### [List of tasks]
**a)** Condense the paragraph of the passage on cancer in Asia that begins "Globally, the incidence of and mortality" into a short bulleted list that keeps its main facts.
**b)** Pick up the passage on cancer in Asia after its final sentence and carry it further.

### [Given text]
━━━━━━━━━━━━━━━━━━━━━━━━━━━━━━

This study highlights a few interesting patterns of cancer incidence and MIR in Asia: (1) Asia has one of the lowest incidence of overall cancer rates but it has the second highest MIR in the world; (2) There are similarities in the leading cancers diagnosed in Asia and those in more developed continents such as Australia, Europe and Northern America, apart from prostate, cervical and liver cancers. For men, prostate cancer is the most common cancer in the developed countries while liver cancer is relatively more common in Asia. For women, cervical and liver cancer are more common in Asia compared to the developed countries; (3) there is a variation in the cancer incidence and MIR across different sub-regions of Asia, with Eastern and Western Asia having a higher cancer incidence and lower MIR compared to South-Eastern and South-Central Asia.

Globally, the incidence of and mortality attributed to cancer are rising which is most likely due to ageing population as well as reductions in childhood mortality and deaths related to infectious diseases, such as respiratory and gastrointestinal infections [2023]. However, there are significant differences in cancer burden across the world and they are mainly attributed to the variation in the age structure; prevalence of risk factors such as nutrition and diet, infection and tobacco; environmental and occupational factors; availability and use of cancer screening services; and access to and quality of the cancer treatment [4, 9, 2426]. Asia, which comprises mostly developing countries, has been having a steady rise in the incidence of cancer over the years [9]. Breast, lung, stomach, colorectal and liver cancers constitute the most common cancers in Asia.

━━━━━━━━━━━━━━━━━━━━━━━━━━━━━━

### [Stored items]
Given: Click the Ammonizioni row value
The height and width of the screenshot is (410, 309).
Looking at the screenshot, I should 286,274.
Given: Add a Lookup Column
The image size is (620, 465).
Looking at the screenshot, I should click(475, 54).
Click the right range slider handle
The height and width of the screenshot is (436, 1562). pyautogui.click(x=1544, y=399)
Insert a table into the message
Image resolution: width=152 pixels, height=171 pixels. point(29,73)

━━━━━━━━━━━━━━━━━━━━━━━━━━━━━━

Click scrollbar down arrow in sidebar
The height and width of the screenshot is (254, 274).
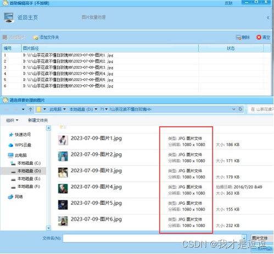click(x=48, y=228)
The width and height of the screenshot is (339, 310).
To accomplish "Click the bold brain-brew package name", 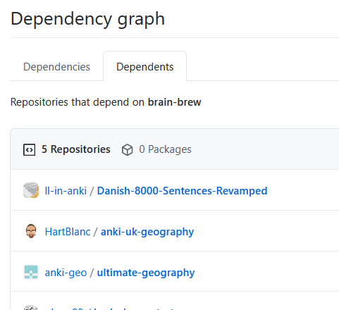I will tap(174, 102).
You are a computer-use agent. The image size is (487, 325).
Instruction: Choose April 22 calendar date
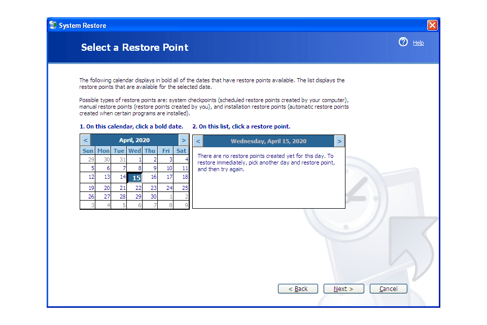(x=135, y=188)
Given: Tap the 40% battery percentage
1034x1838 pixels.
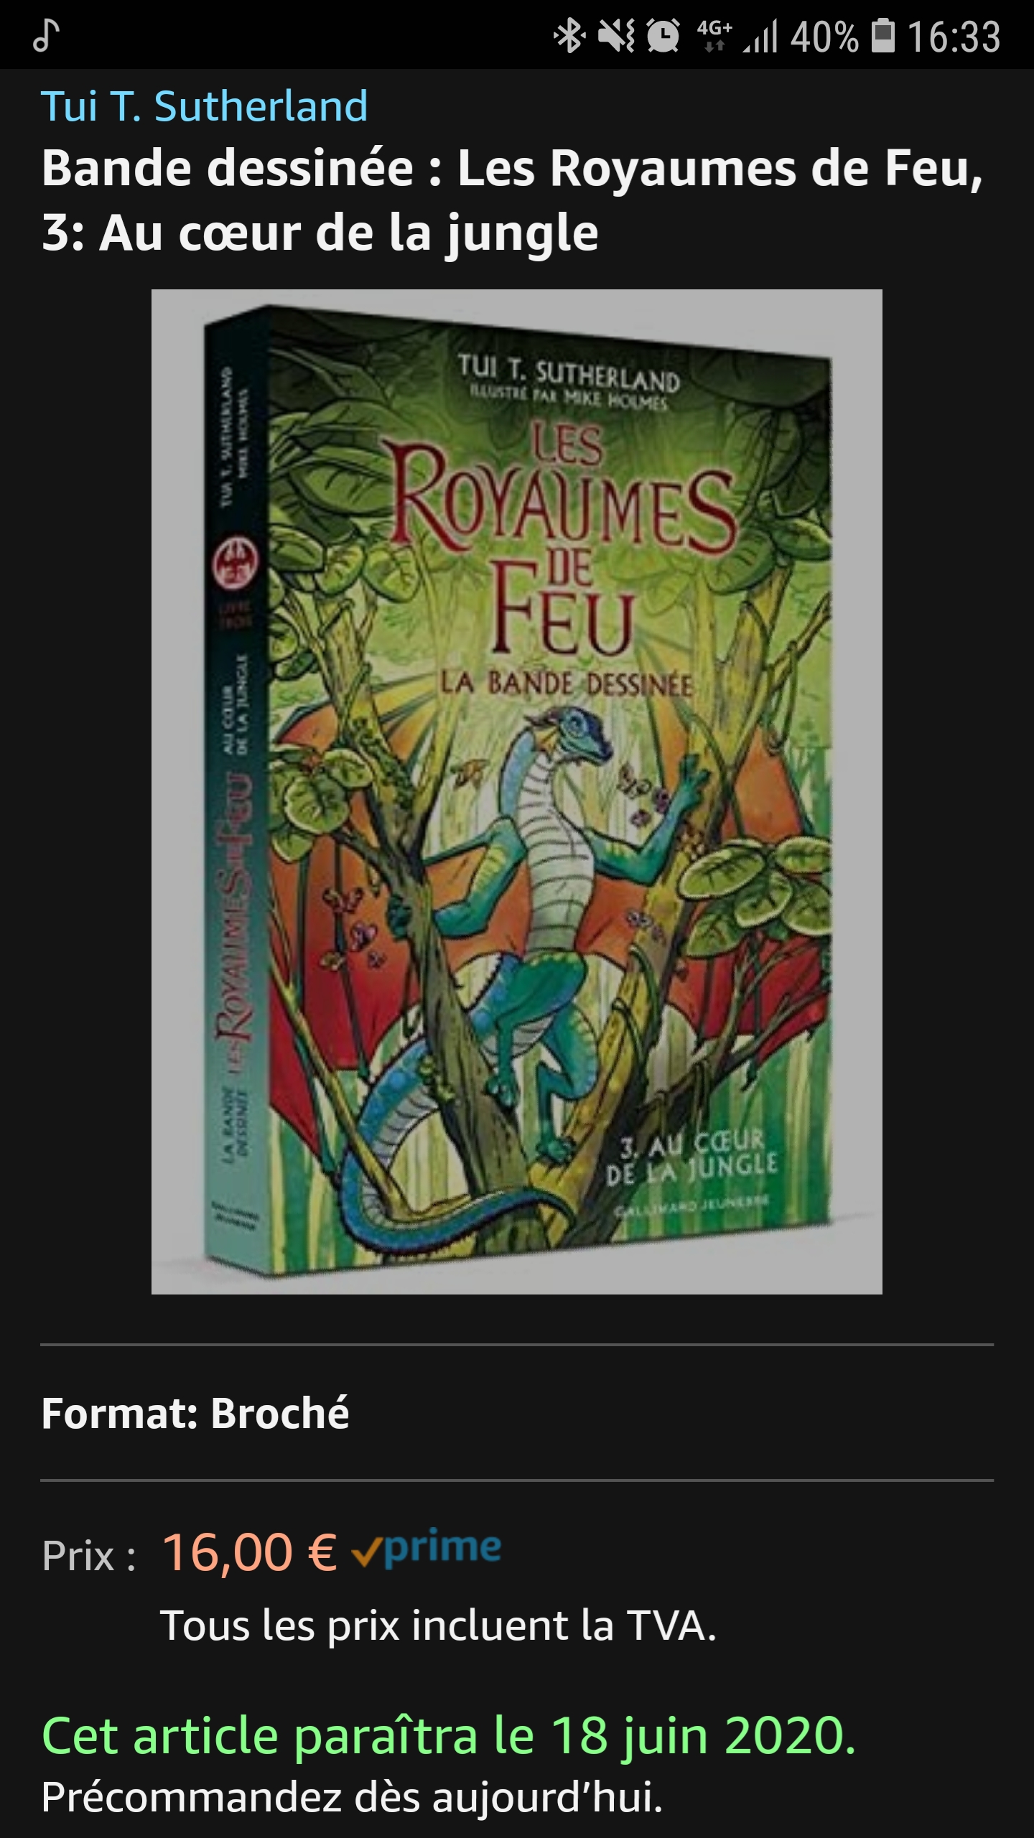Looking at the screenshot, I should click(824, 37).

━━━━━━━━━━━━━━━━━━━━━━━━━━━━━━

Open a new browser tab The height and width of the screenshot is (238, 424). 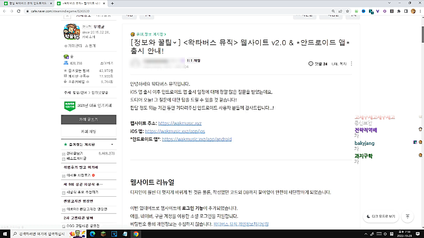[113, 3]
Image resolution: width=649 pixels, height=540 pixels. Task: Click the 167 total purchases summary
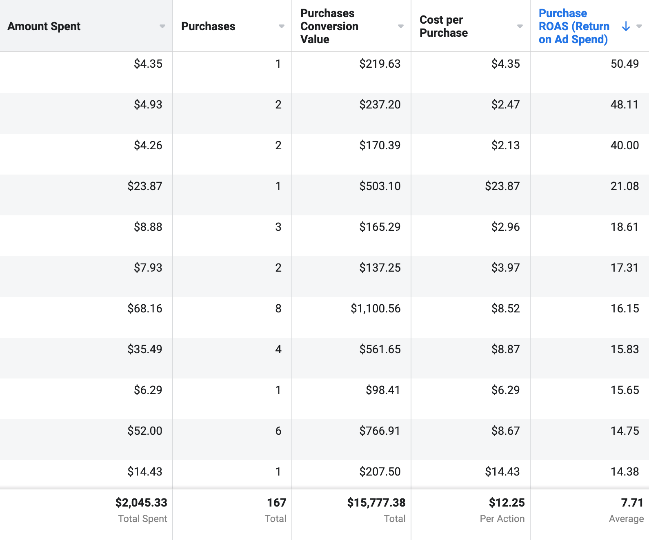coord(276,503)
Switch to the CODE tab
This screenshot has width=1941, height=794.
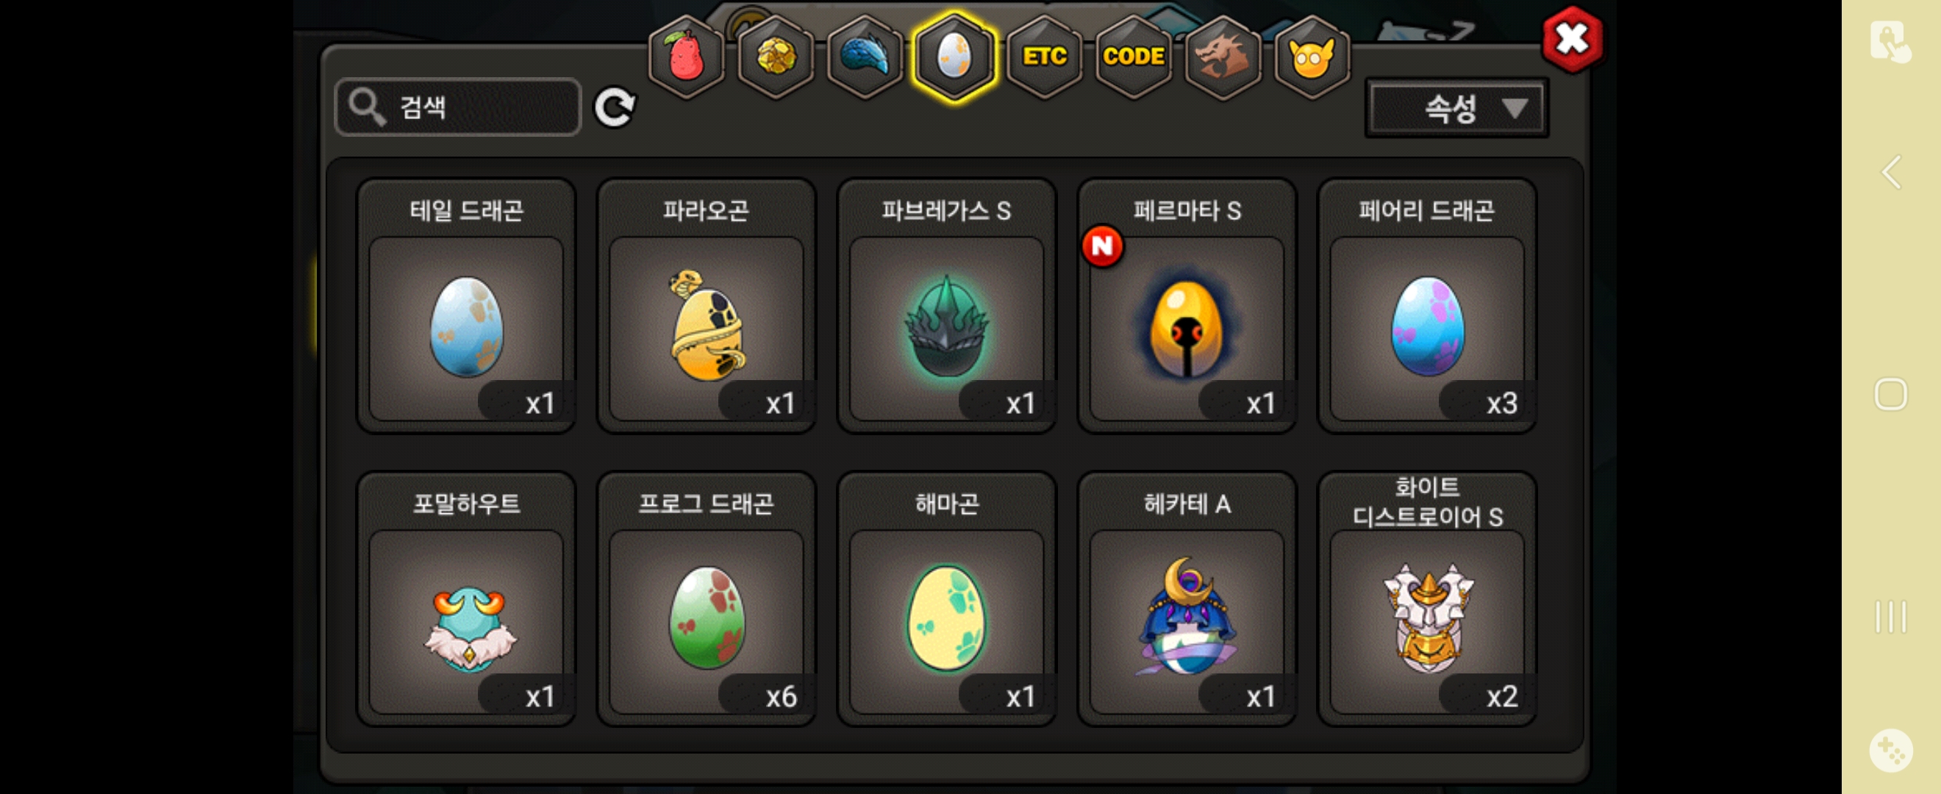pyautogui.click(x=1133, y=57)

━━━━━━━━━━━━━━━━━━━━━━━━━━━━━━

### [Answers to the tasks]
**a)**
- Cancer incidence and mortality are rising worldwide. This is most likely because of an ageing population and fewer deaths in childhood and from infectious diseases such as respiratory and gastrointestinal infections.
- Cancer burden differs widely across the world, mainly because of:
  - age structure
  - prevalence of risk factors such as nutrition and diet, infection and tobacco
  - environmental and occupational factors
  - availability and use of cancer screening
  - access to and quality of cancer treatment
- Asia, made up mostly of developing countries, has seen a steady rise in cancer incidence over the years.
- The most common cancers in Asia are breast, lung, stomach, colorectal and liver cancers.

**b)**
Prostate cancer is the most common male-specific cancer in Asia and it ranks sixth among all cancers in Asian men, compared to developed countries where prostate cancer is the most common cancer among men [1, 3]. It has been well established that Asian particularly Chinese men have a lower risk of prostate cancer compared to black and white men [27]. In fact, recently, there is an observed rise in the incidence of prostate cancer in countries such as the Philippines, Japan, China and Singapore and this is most likely due to the increased uptake of prostate specific antigen (PSA) screening [1, 3, 28]. The most common female-specific cancer in Asia is breast cancer, which is also the most common cancer among Asian women; this is followed by cervical, endometrial and ovarian cancer. This pattern is similar to those of the developed countries except for endometrial cancer which is more common than cervical cancer in the developed countries [1, 3].

Nasopharyngeal cancer are more commonly seen in the Asian population compared to those in other continents. South-Eastern Asia countries, such as Malaysia, Vietnam, Singapore and Indonesia, contribute to most of the nasopharyngeal cancer cases, which are associated with Epstein-Barr virus, consumption of preserved food, tobacco use and genetic factors [29]. The incidence rate for lip and oral cancers is also high in South Asian countries such as Sri Lanka, Pakistan, Bangladesh and India, contributing to most of the cases in Asia [3]. Aetiological agents for lip and oral cancers such as betel quid and areca nut chewing are commonly practised by the South Asians. Other risk factors include smoking, alcohol use, human papillomavirus (HPV) infection, obesity and genetic factors [30].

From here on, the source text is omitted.